On Oct. 3, the International Consortium of Investigative Journalists released 11.9 million confidential files, known as the Pandora Papers, that documented how world leaders, oligarchs and business elites park their wealth in offshore jurisdictions. Like the Panama Papers of 2016, this new leak brought shell companies and offshore jurisdictions under intense public scrutiny for their role in helping the rich and powerful evade taxes and ignore the transparency requirements by which their fellow citizens and competitors must abide.
What was perhaps most damning was the inclusion of five U.S. states—South Dakota, Florida, Delaware, Texas and Nevada—among the list of favored offshore jurisdictions. In these places, vast fortunes are sheltered in the United States under a blanket of secrecy, even as U.S. politicians regularly chastise Switzerland, the Cayman Islands and others for their lack of transparency.

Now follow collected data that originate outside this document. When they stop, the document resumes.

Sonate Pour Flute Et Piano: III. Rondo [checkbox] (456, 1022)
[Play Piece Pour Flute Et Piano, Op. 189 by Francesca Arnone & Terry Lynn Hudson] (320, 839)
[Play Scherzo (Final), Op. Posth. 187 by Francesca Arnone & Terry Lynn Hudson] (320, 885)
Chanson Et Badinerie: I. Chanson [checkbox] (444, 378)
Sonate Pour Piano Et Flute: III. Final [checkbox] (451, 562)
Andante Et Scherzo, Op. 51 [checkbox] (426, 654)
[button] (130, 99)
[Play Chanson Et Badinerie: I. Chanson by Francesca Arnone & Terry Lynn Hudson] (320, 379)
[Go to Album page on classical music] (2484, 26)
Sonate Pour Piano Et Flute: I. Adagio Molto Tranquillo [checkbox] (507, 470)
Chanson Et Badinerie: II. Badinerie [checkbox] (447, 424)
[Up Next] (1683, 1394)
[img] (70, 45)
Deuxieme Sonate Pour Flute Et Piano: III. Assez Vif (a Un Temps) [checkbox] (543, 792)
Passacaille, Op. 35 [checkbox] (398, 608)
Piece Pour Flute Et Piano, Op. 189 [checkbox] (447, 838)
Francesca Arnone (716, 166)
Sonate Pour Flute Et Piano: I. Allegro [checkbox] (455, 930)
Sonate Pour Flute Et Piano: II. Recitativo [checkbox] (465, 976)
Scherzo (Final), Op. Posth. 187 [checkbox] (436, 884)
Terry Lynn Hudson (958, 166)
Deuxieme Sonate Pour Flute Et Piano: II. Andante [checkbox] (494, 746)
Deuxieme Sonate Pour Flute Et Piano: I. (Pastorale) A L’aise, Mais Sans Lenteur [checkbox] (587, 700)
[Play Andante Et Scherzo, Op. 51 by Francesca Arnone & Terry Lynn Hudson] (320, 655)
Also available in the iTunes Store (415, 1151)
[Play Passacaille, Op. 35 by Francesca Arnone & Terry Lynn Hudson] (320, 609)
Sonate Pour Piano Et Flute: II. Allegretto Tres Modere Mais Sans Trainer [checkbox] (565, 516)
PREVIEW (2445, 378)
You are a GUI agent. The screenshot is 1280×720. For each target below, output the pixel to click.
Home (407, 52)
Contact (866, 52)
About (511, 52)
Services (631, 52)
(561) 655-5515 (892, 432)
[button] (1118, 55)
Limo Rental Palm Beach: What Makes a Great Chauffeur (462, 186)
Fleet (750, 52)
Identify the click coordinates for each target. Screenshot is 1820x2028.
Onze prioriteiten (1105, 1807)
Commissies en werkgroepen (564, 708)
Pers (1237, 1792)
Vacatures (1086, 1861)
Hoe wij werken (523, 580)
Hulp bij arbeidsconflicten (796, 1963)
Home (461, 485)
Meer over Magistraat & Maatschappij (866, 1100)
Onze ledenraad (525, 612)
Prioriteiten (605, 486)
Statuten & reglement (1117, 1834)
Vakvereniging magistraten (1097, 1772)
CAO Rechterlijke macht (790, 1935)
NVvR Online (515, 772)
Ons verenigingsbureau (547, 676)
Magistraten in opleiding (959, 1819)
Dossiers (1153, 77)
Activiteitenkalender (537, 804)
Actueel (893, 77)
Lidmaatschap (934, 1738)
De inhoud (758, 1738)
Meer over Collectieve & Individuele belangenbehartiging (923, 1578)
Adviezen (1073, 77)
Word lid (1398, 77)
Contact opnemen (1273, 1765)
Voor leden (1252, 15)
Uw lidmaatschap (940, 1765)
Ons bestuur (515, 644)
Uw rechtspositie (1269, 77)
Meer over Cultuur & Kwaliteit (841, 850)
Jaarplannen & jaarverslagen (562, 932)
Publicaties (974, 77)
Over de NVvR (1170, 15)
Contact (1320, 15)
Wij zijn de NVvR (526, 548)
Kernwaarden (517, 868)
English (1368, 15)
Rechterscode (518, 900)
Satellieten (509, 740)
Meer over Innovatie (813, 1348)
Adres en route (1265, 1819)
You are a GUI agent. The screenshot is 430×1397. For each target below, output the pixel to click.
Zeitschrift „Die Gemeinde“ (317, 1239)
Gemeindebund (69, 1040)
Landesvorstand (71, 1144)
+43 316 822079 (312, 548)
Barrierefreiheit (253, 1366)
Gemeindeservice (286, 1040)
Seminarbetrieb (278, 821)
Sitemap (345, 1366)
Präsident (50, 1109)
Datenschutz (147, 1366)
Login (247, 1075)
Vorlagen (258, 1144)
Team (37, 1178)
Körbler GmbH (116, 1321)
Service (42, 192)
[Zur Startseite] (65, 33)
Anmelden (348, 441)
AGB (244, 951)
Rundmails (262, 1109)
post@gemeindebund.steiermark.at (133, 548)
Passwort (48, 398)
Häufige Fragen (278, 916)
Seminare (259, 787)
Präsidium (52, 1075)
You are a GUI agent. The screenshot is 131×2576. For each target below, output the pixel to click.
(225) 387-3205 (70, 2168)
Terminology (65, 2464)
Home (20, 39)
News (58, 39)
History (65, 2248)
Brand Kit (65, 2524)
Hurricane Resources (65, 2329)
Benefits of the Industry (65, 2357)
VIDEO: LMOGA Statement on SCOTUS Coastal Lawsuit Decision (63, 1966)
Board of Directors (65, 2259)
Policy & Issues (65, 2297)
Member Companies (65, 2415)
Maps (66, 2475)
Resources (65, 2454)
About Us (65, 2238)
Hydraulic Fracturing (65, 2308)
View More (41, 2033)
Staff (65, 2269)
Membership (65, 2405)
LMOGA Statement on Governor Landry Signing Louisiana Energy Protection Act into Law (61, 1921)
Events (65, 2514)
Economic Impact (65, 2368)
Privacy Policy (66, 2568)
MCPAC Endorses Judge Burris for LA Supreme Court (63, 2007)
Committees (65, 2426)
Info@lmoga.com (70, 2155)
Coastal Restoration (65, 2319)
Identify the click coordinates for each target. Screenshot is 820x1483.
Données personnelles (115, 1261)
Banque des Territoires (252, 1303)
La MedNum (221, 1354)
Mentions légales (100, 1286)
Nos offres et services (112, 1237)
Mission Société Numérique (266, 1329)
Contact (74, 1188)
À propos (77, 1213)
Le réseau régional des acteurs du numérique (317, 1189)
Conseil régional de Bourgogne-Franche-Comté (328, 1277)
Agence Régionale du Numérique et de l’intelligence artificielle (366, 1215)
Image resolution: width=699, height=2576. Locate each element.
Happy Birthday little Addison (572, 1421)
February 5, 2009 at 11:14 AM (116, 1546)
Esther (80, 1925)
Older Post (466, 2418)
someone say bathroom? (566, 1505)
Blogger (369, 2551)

Months before the Pandora Papers’ release, the United States, led by President Joe Biden, took steps toward recognizing its role in international corruption. In June, Biden officially established combating corruption as a “core national security interest,” directing the National Security Council to conduct an interagency review and promulgate an all-of-government anti-corruption strategy. The directive included a historic recognition of the United States’ transparency gaps and responsibility to address them. But it, too, still presents offshoring as mainly a foreign problem. To the contrary, it is also an urgent domestic matter.